Early life and career
Ćirić was born in Niš, at the time part of the People's Republic of Serbia in the Federal People's Republic of Yugoslavia. Raised in the city, he graduated in electronic engineering in 1984. Ćirić joined the Democratic Party in 1992, became part of its executive in 1996, and led the party in the Niš municipal assembly from 1997 to 2001. In late 1999, he was involved in organizing protests against Yugoslav president Slobodan Milošević.

Mayor of Niš
Ćirić was elected as the mayor of Niš in late 2000, succeeding fellow Democratic Party member Zoran Živković. In December 2000, Ćirić hosted talks between Miloševiċ's newly elected successor Vojislav Koštunica and Bulgarian president Petar Stoyanov.

Between 2001 and 2002, Ćirić and his Bulgarian counterparts sought to construct a highway from Niš to Sofia with funding from the Stability Pact for South Eastern Europe. This project was indefinitely postponed in 2002 when the European Investment Bank withheld funding, stating that demand for the highway was insufficient and that the project would not quickly recoup its initial losses. Notwithstanding this, Ćirić and the mayors of Sofia and Skopje, Republic of Macedonia, signed an agreement to form a euroregion centred around their communities in 2003.

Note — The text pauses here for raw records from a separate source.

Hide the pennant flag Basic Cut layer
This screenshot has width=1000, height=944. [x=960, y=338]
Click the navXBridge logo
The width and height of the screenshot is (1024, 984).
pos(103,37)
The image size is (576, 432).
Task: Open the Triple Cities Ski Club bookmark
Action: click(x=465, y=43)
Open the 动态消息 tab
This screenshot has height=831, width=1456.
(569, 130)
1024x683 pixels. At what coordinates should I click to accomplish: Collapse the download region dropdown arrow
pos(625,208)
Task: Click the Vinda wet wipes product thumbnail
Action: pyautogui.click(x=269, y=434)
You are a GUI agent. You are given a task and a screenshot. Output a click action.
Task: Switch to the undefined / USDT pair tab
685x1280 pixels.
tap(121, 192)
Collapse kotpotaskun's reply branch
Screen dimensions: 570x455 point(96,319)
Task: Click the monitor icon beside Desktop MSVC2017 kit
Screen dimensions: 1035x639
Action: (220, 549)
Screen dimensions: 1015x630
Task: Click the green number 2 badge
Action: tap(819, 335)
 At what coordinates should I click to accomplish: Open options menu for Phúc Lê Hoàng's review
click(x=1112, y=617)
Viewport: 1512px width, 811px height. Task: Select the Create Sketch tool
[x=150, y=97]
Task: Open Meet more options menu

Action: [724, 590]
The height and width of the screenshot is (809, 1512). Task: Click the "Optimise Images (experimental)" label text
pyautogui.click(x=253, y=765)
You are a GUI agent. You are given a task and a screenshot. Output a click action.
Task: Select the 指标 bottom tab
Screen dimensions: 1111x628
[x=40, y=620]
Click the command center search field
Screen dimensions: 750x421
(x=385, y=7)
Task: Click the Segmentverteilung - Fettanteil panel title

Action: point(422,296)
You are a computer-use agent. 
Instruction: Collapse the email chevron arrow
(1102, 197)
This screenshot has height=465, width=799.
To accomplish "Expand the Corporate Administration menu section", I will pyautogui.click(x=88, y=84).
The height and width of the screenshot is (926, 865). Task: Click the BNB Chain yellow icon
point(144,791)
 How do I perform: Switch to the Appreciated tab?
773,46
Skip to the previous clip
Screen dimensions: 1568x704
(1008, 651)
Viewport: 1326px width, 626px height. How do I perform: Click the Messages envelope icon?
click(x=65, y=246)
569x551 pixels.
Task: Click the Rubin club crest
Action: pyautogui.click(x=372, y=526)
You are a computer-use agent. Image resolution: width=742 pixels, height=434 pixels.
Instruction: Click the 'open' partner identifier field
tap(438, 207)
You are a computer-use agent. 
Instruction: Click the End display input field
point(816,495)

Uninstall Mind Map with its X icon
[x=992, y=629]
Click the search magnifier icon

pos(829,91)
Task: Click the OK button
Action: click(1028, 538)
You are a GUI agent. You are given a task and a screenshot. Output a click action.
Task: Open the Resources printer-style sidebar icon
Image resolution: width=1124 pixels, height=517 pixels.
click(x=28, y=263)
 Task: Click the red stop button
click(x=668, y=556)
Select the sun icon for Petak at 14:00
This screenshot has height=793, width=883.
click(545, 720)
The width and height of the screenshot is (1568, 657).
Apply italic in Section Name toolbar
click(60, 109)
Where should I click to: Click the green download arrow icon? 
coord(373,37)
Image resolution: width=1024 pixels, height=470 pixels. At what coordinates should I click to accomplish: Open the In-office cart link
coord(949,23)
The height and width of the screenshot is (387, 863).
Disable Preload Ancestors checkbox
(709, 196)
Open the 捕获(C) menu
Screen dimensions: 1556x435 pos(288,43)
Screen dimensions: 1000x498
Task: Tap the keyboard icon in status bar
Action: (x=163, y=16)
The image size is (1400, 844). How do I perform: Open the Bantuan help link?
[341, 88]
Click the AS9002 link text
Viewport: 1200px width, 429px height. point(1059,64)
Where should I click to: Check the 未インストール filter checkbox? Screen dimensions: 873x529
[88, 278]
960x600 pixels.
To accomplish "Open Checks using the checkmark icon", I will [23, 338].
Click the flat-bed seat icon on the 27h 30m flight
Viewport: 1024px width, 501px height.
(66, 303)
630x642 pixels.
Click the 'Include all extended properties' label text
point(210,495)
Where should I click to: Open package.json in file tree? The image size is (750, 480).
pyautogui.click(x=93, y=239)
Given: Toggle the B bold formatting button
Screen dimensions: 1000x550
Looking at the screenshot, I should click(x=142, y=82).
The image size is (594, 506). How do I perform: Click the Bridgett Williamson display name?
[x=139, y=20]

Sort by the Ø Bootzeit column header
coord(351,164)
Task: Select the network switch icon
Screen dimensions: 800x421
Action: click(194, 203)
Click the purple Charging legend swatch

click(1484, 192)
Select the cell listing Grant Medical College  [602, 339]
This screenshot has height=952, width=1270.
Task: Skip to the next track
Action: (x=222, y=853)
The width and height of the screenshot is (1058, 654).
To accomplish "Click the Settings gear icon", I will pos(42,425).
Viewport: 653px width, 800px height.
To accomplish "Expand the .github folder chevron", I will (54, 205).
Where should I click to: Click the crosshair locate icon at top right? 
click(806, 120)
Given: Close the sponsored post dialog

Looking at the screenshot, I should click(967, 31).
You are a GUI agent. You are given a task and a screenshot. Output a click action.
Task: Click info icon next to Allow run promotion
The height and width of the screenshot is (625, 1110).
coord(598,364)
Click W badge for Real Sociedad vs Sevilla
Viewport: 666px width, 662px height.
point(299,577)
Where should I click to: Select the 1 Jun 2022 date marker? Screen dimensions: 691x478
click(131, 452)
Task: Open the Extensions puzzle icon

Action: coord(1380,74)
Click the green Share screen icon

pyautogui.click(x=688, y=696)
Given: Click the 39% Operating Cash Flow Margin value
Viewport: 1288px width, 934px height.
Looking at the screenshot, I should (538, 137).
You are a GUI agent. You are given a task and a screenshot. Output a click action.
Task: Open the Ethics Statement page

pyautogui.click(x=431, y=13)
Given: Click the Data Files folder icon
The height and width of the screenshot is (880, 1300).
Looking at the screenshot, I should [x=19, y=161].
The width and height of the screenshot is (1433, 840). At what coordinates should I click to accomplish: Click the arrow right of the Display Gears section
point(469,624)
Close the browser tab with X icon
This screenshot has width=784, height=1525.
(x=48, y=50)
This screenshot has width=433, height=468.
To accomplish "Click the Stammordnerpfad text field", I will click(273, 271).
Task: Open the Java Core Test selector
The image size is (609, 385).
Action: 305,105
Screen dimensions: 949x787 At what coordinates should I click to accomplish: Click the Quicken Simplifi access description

Ćirić was chair of the Permanent Conference of the Cities and Municipalities in Yugoslavia during his time as mayor. In early 2002, he signed an accord with a representative of the National Association of Municipalities in Bulgaria for greater cooperation between the local governments of both countries. In early 2003, Ćirić reached an agreement with Radio Television of Serbia for Radio Niš to be privatized after one year of transitional funding. He was defeated by Smiljko Kostić of New Serbia by a significant margin in the October 2004 municipal election.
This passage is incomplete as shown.